I prestiti sono concessi dall’Inps esclusivamente per far fronte a documentate necessità personali o familiari, rientranti nelle casistiche del Regolamento Prestiti Inps.

La domanda di prestito deve essere presentata entro un anno dall’evento per cui si richiede il finanziamento, o dalla relativa documentazione di spesa.

Importo finanziabile e durata del prestito (che può essere quinquennale o decennale) sono definiti in base alla ragione per cui si richiede il finanziamento, a seconda di quanto stabilito dal Regolamento Inps. anche in questo caso il rimborso è a rate mensili, che vengono decurtare direttamente dallo stipendio.

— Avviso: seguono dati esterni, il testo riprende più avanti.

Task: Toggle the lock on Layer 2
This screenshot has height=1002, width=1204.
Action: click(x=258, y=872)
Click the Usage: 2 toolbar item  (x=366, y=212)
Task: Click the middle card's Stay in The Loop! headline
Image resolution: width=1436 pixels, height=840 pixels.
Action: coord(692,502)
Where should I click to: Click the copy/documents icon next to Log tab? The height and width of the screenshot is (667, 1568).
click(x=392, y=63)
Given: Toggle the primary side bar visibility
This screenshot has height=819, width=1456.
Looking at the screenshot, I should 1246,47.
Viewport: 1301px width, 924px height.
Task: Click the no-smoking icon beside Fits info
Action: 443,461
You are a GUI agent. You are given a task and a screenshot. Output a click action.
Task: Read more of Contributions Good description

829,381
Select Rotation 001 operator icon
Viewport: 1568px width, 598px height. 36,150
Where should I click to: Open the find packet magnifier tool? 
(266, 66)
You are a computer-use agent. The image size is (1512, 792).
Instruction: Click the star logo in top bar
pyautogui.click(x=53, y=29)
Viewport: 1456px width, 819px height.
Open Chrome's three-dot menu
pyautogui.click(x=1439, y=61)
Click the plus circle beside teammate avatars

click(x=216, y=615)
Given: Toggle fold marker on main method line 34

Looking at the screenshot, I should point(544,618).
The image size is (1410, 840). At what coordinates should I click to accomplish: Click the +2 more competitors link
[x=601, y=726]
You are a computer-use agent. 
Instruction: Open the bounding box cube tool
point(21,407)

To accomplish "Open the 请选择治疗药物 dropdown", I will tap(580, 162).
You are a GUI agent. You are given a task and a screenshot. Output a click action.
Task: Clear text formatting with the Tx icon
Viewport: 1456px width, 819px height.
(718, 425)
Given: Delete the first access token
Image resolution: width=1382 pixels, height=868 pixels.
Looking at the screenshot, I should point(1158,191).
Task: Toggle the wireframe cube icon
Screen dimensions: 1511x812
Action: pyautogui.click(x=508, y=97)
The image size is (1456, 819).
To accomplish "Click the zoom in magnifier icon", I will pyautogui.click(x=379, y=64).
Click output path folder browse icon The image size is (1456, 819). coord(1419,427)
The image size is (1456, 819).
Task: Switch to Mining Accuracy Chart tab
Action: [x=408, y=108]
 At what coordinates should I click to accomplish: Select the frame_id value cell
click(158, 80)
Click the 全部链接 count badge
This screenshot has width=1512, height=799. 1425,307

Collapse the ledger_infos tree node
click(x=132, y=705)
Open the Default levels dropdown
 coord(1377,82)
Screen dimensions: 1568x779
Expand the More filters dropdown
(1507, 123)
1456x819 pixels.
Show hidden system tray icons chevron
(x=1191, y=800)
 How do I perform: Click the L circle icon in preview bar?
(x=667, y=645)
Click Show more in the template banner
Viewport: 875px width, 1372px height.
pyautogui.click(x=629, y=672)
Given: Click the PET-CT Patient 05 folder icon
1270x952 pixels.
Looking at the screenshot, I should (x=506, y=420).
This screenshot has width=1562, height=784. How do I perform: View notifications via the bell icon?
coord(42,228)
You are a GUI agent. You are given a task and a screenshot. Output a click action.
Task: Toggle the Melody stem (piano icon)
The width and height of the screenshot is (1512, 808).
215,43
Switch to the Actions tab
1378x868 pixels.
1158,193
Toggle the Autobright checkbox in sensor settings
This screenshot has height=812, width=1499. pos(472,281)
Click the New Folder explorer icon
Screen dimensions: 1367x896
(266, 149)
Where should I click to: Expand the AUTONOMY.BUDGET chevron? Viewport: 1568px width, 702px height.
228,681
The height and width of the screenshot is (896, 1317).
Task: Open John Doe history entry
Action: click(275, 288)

La quota cedibile non può superare la quinta parte dello stipendio o della pensione. Il tasso di interesse è del 3,50%.

Anche in questo caso sono previste un’aliquota dello 0,5% per le spese di amministrazione e un premio per il fondo rischi.

Prestiti pluriennali garantiti

Troviamo infine i prestiti pluriennali garantiti, ossia concessi da banche o finanziarie convenzionate con l’Inps. In questo caso l’Inps si limita a coprire il finanziamento dal rischio di riduzione dello stipendio, cessazione dal servizio senza diritto a pensione e decesso dell’iscritto.

Possono richiedere i prestiti pluriennali garantiti tutti gli iscritti alla Gestione unitaria per le prestazioni creditizie e sociali in attività di servizio e con almeno quattro anni di servizio effettivo nel rapporto di impiego utili a pensione.

La durata del finanziamento può essere quinquennale o decennale e l’importo viene stabilito con la banca erogatrice.